Jon Stewart of the Daily Show, explains the benefits of manufacturing in China: if your iPad was manufactured in the US, it would cost 23% more. Of course, the cost that we US consumers pay for our iPhones does not include the social costs incurred by the Chinese workers who commit suicide or those whose health is ruined by the constant repetitive motions required in assembly lines. Or the nerve damage incurred by workers who clean off the mirror-like surface of the iPads using a nerve toxin, because it dries faster than the non-toxic cleaner.
The New York Times, in a more serious vein, publishes a lengthy expose of working conditions at the Foxconn facilities. And maybe they rhapsodize at bit too much on the advantages, not only of having all the suppliers clustered near the Foxconn facilities, but also of having all the workers living upstairs from the factory.

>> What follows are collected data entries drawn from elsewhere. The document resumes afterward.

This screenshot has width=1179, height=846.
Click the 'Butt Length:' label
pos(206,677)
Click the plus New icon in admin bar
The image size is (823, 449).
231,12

Chinese “netizens” respond on-line to the NYT article, after it was translated and published in a major Chinese newspaper.
In this interview with Real News Network, Bill Black, of the Law and Economics faculty at the University of Missouri and author of The Best Way to Rob a Bank is to Own One, provides interesting insights on how the willingness of “cheater” corporations and countries to ignore law and ethics, results in a race to the bottom. And, how the United States Government aids and abets this race.
So, when we listen to politicians who insist that the way to bring back jobs to the US is to get rid of regulatory agencies, environmental restrictions and trade unions, visualize Foxconn brought to the United States; your sons and daughters living eight to a room and rousted out of bed at midnight to speed delivery on a new model, your husband or sister jailed for twelve years for attempting to unionize workers.
Apple’s fourth quarter 2011 net profit was $6.62 billion.